- **What is required**
Every line in the following data that has "chevron" counts toward the total; state that total alone.

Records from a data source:
○ ○ ○

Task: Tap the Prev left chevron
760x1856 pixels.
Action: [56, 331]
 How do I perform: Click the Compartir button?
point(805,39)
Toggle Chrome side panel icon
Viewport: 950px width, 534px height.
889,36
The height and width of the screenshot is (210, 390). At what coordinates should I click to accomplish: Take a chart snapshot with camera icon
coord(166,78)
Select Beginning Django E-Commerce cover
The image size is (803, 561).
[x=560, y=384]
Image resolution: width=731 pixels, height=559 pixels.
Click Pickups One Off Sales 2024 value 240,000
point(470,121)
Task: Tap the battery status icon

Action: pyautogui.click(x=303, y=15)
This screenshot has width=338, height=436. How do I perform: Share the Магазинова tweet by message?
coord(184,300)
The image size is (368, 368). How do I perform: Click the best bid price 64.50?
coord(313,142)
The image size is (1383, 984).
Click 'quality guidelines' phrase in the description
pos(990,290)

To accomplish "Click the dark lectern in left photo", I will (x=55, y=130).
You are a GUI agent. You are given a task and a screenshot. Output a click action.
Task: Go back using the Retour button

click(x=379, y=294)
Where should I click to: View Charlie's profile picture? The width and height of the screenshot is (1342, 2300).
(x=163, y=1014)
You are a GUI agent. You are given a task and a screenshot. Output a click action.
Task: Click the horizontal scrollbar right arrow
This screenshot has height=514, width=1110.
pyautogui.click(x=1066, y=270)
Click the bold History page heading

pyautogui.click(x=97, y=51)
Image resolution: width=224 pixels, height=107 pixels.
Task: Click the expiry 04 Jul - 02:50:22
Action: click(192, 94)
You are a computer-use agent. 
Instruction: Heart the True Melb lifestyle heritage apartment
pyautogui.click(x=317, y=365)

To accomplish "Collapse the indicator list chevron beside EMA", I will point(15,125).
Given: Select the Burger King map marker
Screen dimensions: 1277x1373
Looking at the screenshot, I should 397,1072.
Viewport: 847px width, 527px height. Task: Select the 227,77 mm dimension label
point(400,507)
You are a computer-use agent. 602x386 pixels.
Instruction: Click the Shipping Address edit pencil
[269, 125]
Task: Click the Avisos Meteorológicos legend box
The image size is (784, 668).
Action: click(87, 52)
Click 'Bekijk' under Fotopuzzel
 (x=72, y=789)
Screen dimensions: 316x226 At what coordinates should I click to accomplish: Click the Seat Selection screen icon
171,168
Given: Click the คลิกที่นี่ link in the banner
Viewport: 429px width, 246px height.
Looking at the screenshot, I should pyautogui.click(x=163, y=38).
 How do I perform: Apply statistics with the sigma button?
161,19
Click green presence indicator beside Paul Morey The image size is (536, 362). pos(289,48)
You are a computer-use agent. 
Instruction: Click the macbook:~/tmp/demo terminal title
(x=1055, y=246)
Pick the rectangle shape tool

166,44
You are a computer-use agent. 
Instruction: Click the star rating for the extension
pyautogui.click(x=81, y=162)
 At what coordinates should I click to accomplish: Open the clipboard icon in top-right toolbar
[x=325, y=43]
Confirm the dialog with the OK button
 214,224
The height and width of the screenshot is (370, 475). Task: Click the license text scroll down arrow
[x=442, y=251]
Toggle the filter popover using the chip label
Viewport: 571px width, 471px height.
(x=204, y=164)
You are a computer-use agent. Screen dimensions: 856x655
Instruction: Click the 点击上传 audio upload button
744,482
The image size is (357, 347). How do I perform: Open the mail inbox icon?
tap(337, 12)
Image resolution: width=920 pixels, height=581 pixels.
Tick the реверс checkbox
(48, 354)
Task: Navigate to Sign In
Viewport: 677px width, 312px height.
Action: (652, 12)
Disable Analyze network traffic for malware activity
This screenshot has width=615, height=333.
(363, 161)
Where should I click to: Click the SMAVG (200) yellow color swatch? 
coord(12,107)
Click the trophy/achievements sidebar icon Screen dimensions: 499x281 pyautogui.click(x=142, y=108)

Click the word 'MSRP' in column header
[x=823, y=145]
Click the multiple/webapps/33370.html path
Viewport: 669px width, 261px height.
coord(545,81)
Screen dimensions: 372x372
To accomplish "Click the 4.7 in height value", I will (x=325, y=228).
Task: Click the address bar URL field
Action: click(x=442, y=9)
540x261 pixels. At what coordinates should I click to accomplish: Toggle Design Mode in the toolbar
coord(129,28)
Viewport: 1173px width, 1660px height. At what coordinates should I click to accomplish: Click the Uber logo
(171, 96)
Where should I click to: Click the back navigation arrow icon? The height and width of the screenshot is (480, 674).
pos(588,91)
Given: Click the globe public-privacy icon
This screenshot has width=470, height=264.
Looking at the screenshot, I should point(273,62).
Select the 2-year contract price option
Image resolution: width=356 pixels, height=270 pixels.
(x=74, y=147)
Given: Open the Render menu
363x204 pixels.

○ ○ ○

- **Exercise output**
2